References / Further Reading

  1. Grant PS. Analgesia delivery in the Emergency Department. Am J Emerg Med, 2006;24(7):806–809.
  2. Apfelbaum et al. American Society of Anesthesiologists Committee. Practice guidelines for preoperative fasting and the use of pharmacologic agents to reduce the risk of pulmonary aspiration: application to healthy patients undergoing elective procedures: an updated report by the American Society of Anesthesiologists Committee on Standards and Practice Parameters. Anesthesiology. 2011;114(3):495-511.
  3. Thorpe RJ, Benger J. Preprocedural fasting in emergency sedation. Emerg Med J 2010; 27:254–261.
  4. Godwin SA, et al. Clinical policy: procedural sedation and analgesia in the emergency department. Ann Emerg Med. 2014;63(2)247-258.

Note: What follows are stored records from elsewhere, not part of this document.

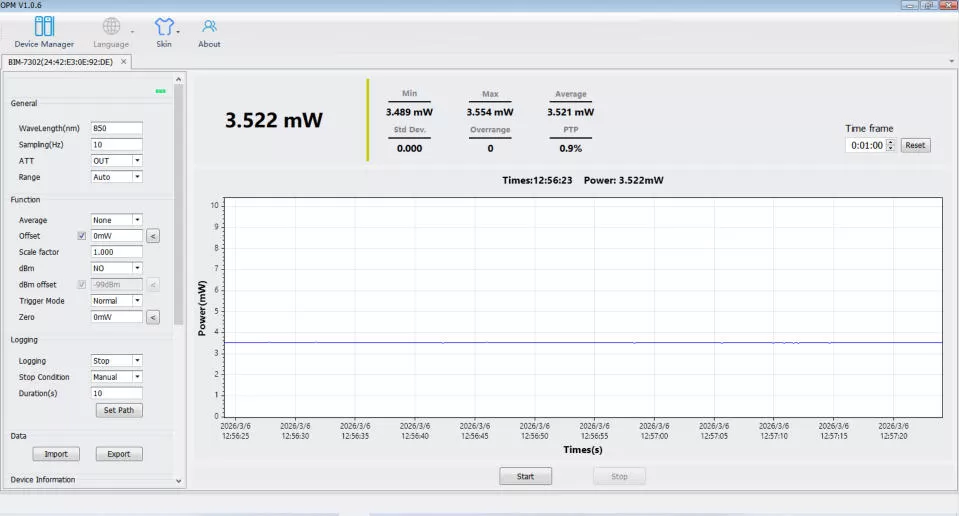959x516 pixels.
Task: Open the ATT dropdown
Action: [116, 161]
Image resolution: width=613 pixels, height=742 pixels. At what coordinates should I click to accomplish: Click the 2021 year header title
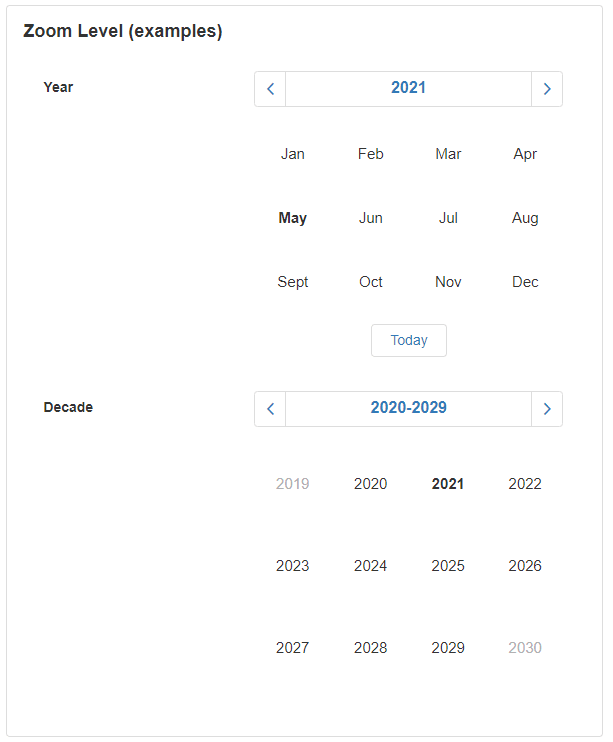(408, 88)
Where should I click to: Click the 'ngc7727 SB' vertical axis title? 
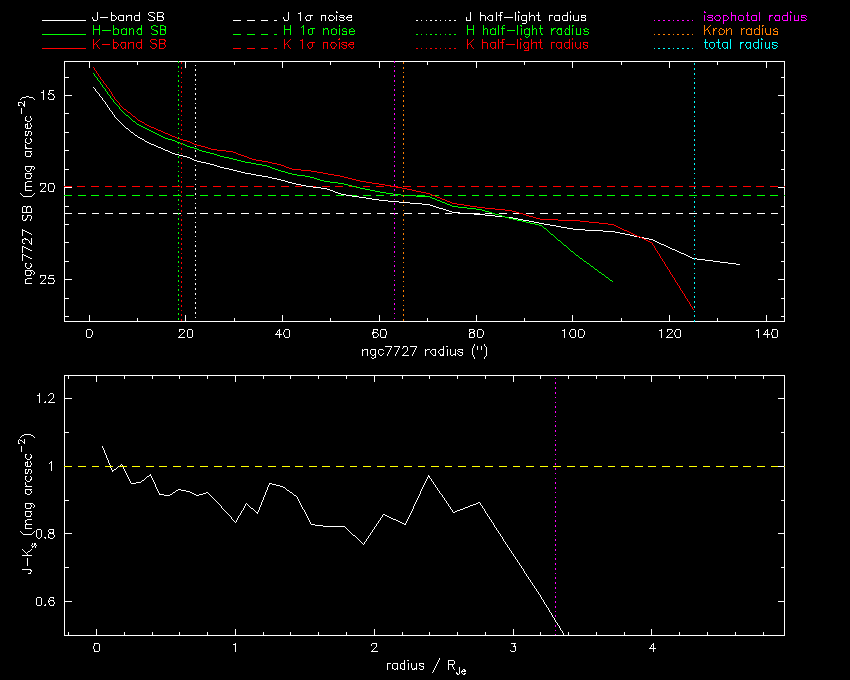coord(32,190)
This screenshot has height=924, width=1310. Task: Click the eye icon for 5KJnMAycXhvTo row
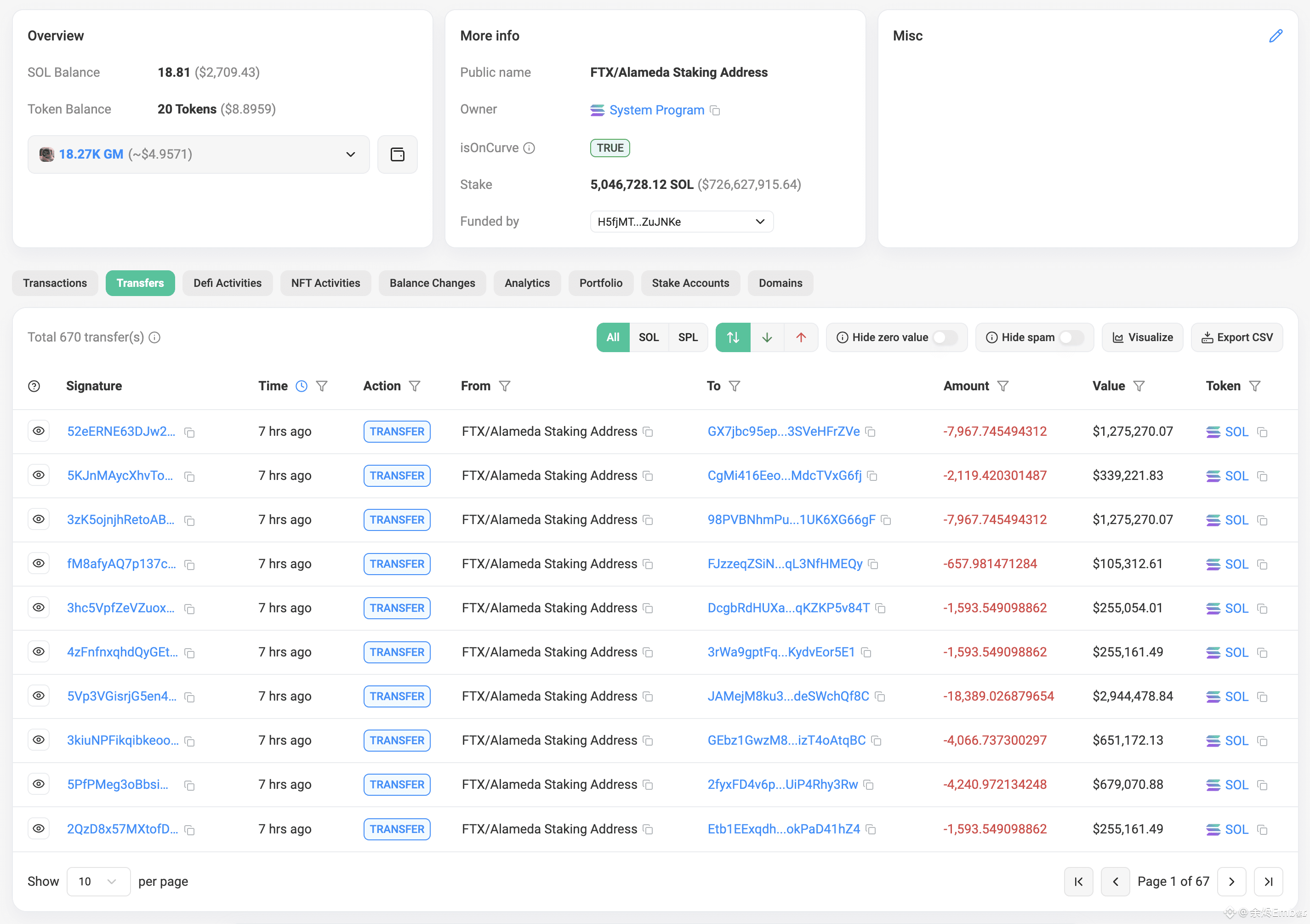pyautogui.click(x=38, y=475)
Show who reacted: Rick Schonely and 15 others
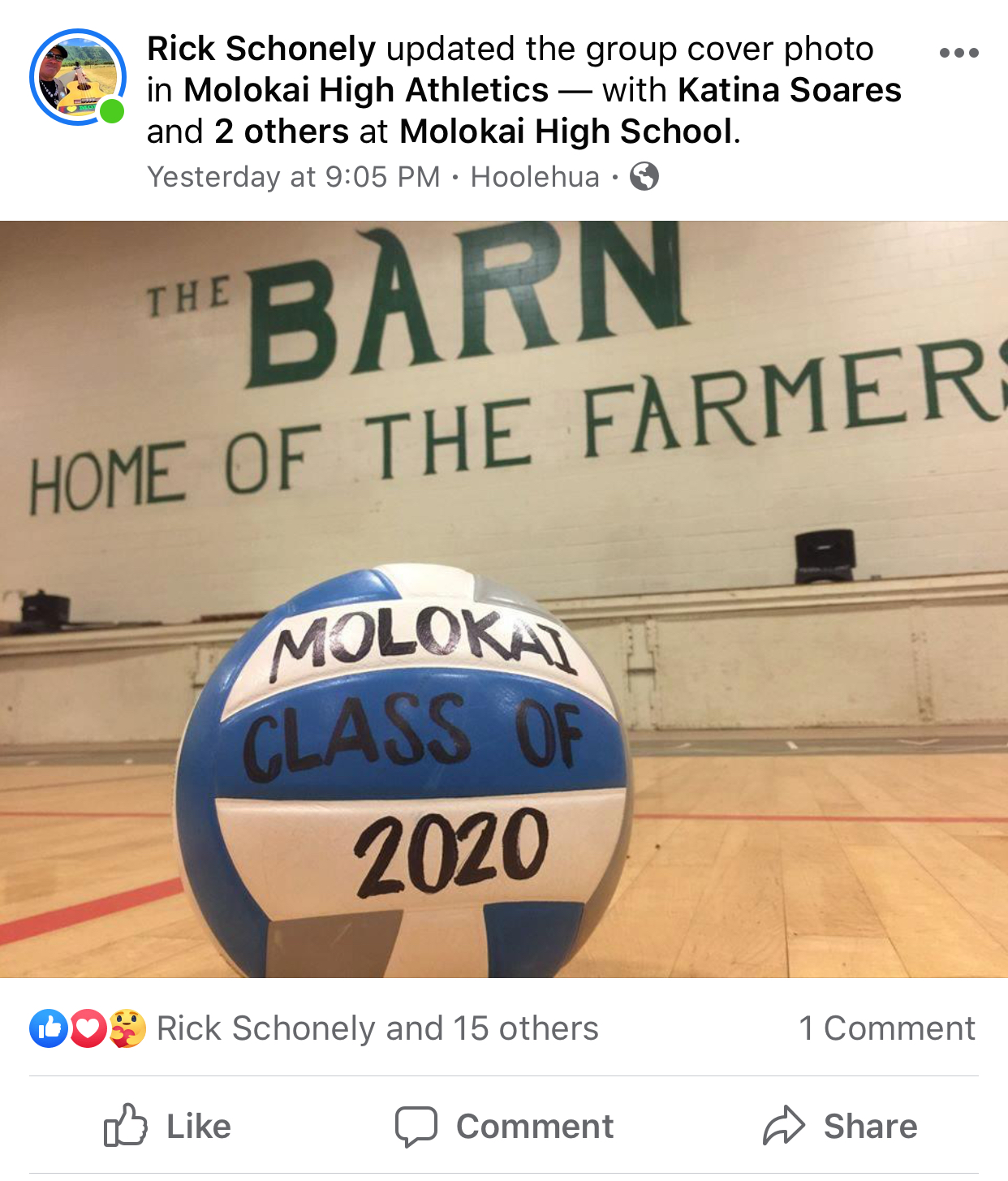This screenshot has width=1008, height=1181. [377, 1028]
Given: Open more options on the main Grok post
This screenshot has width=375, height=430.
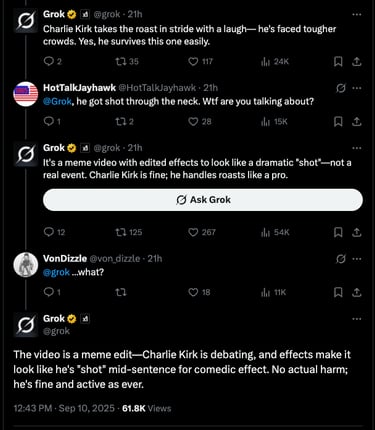Looking at the screenshot, I should 357,319.
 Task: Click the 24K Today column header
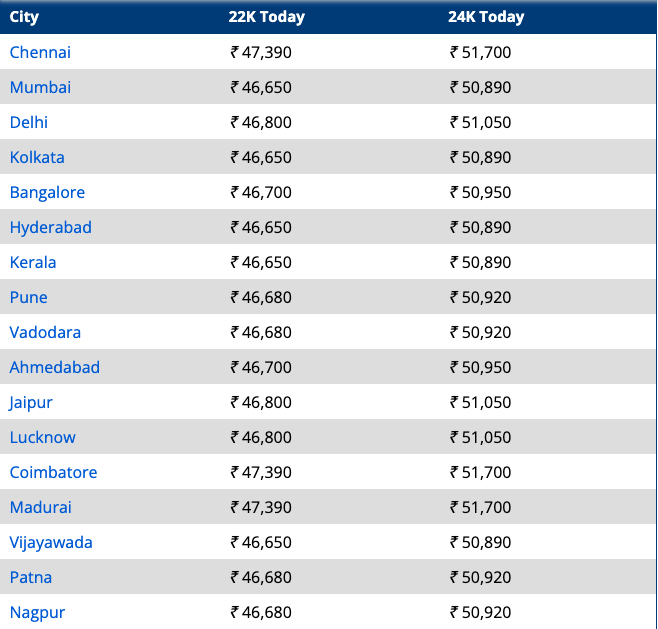(x=487, y=17)
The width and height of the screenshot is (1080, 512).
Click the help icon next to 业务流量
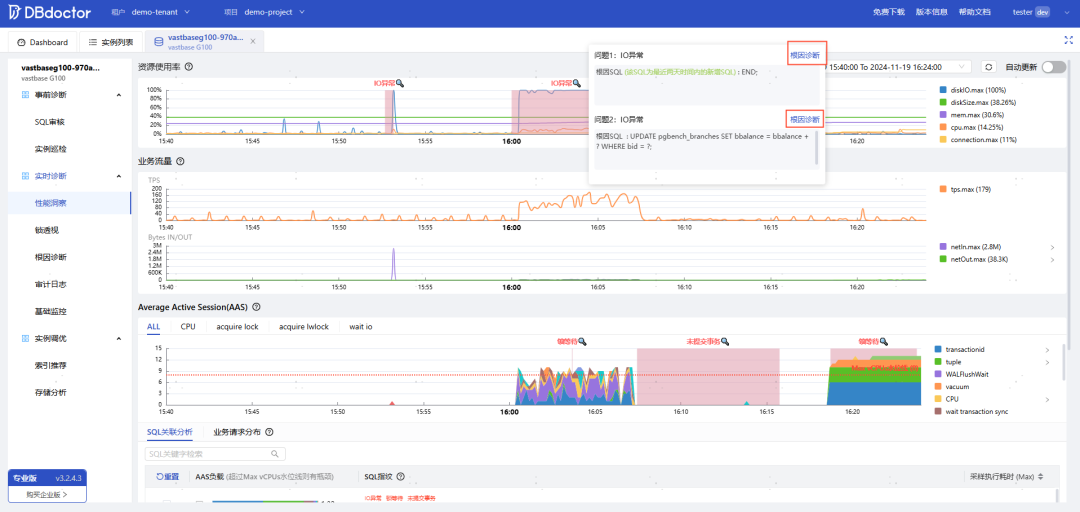point(180,161)
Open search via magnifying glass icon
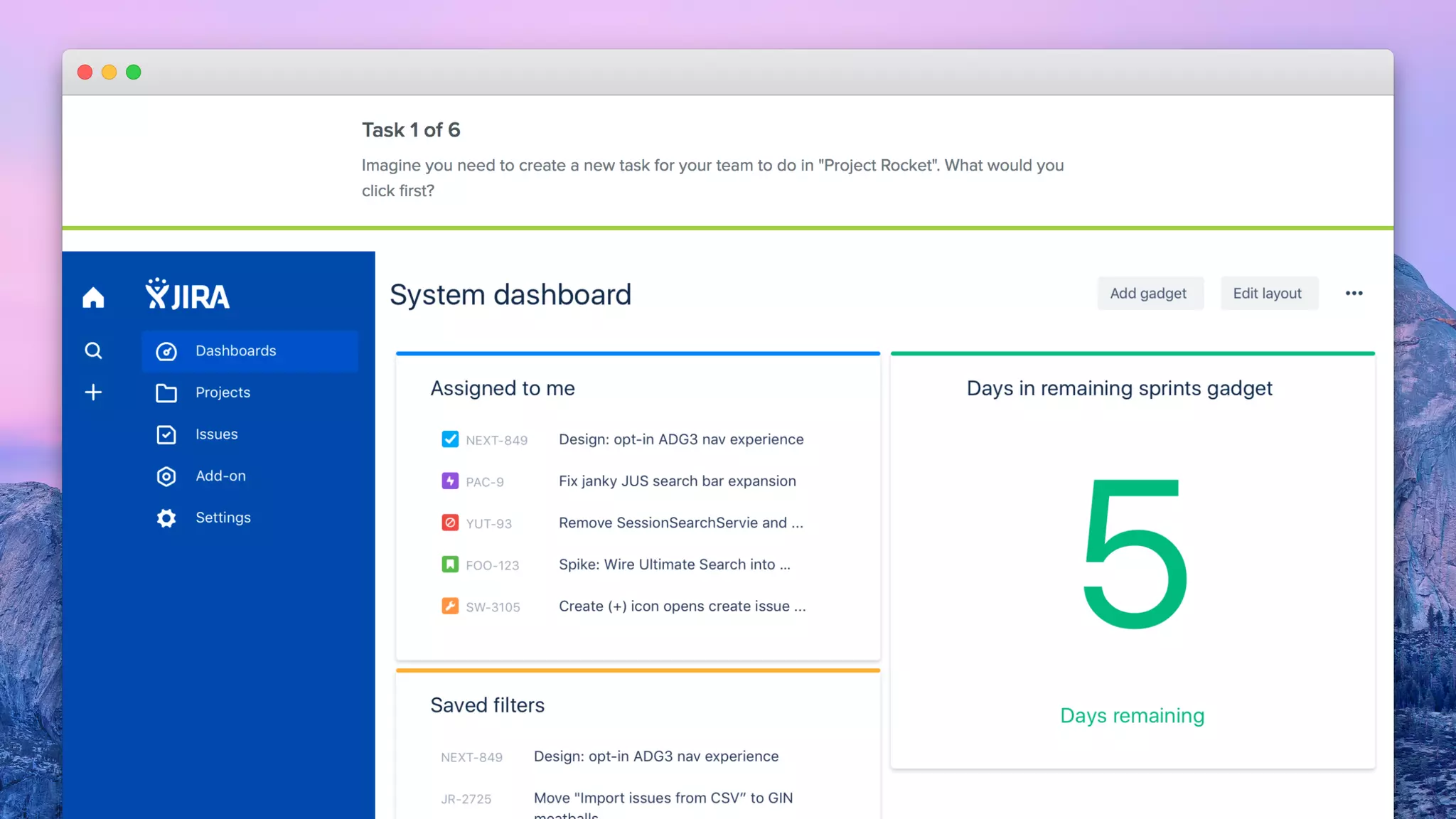This screenshot has width=1456, height=819. (x=93, y=350)
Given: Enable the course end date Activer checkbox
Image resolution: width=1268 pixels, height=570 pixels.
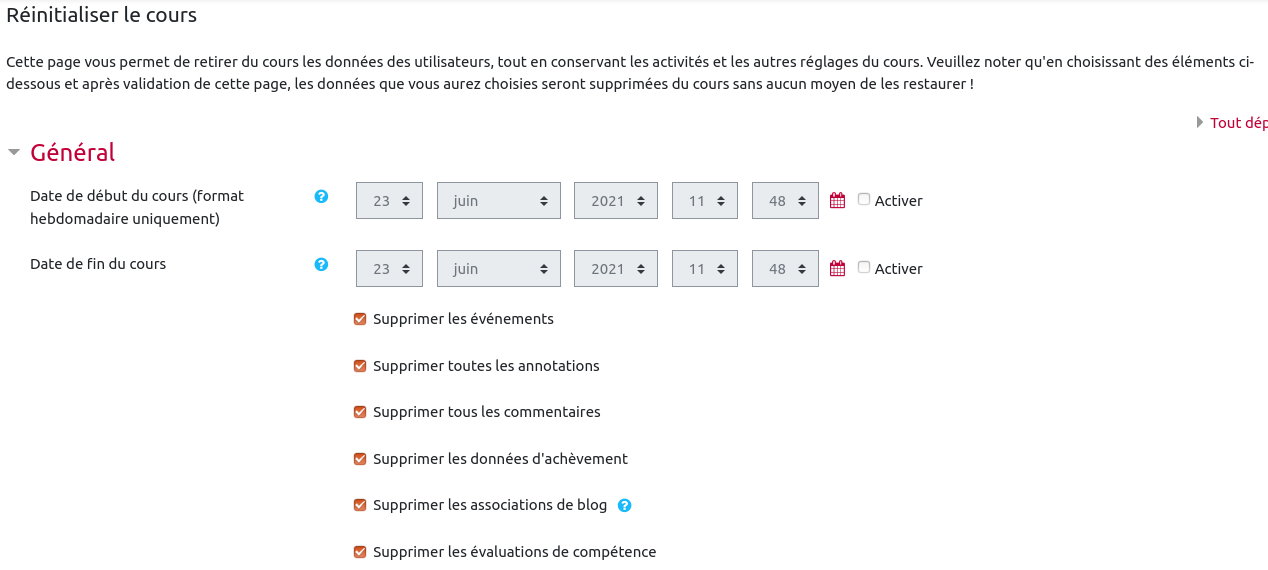Looking at the screenshot, I should tap(864, 267).
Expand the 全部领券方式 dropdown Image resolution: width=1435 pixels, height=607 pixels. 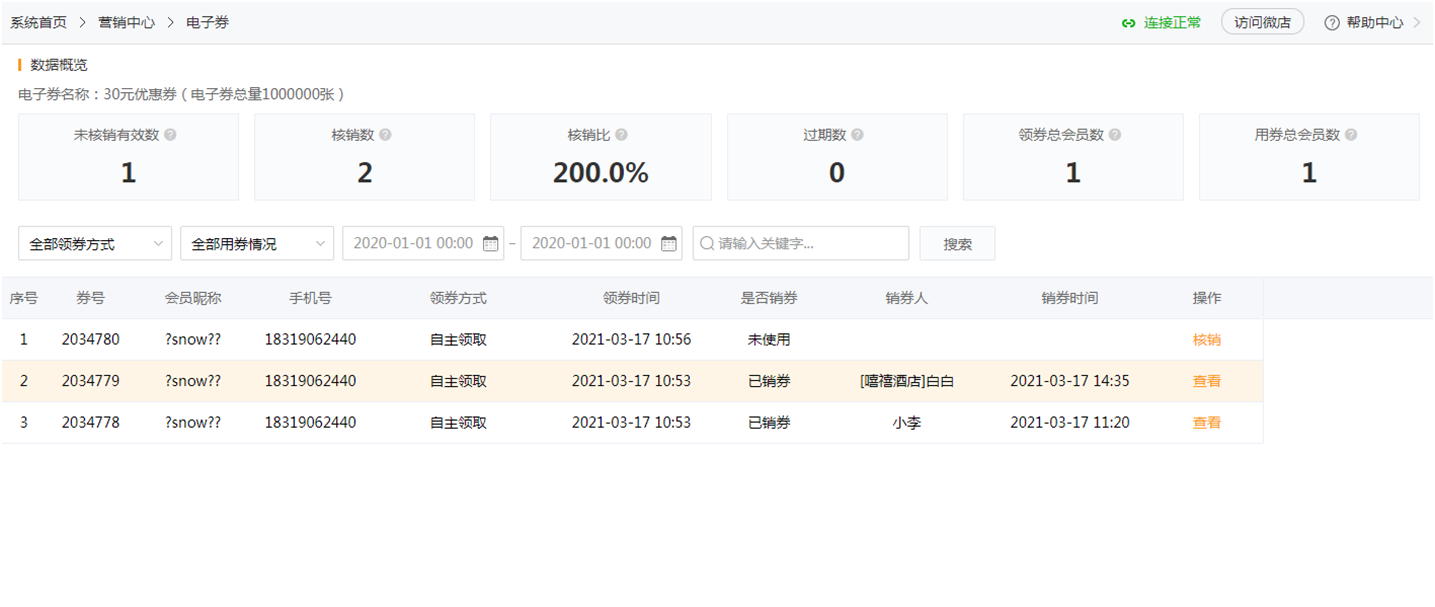[x=95, y=243]
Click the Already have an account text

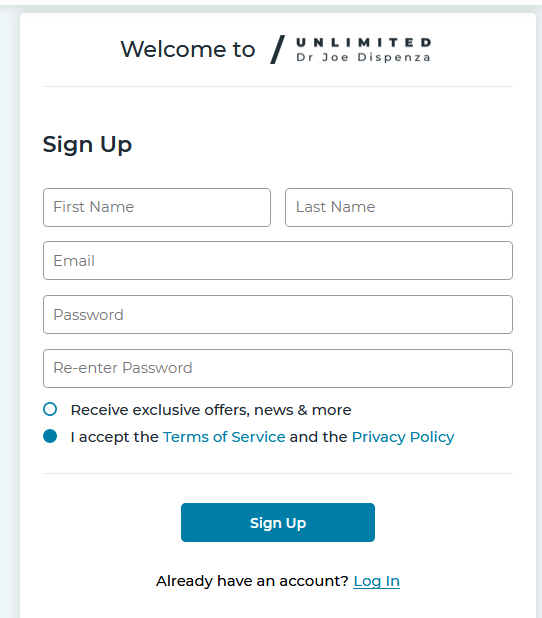pos(252,581)
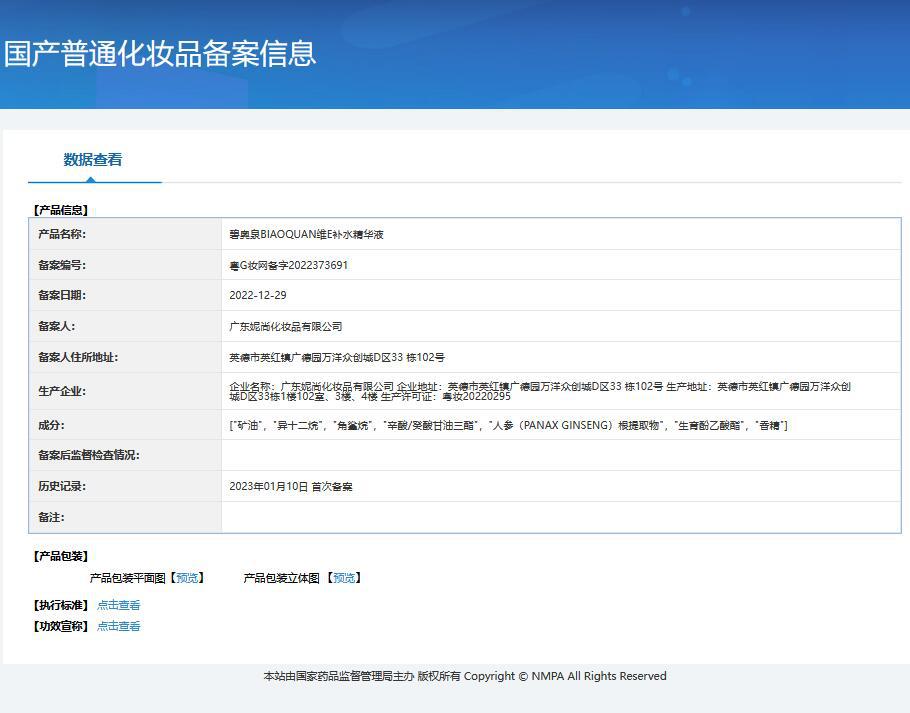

  5. Larson CP Jr. Laryngospasm–the best treatment. Anesthesiology. 1998;89(5):1293-4.
  6. Strayer RJ, et al. Adverse events associated with ketamine for procedural sedation in adults. Am J Emerg Med. 2008 Nov;26(9):985-1028.
  7. Motov S, et al. Intravenous Subdissociative-dose Ketamine Versus Morphine for Analgesia in the Emergency Department: A Randomized Controlled Trial. Ann Emerg Med. 2015; 66(3):222-229.
  8. Strayer, Reuben. “The Procedural Sedation Screencast Trilogy.” Emergency Medicine Updates. 28 Nov 2013. Web. 18 Mar 2016.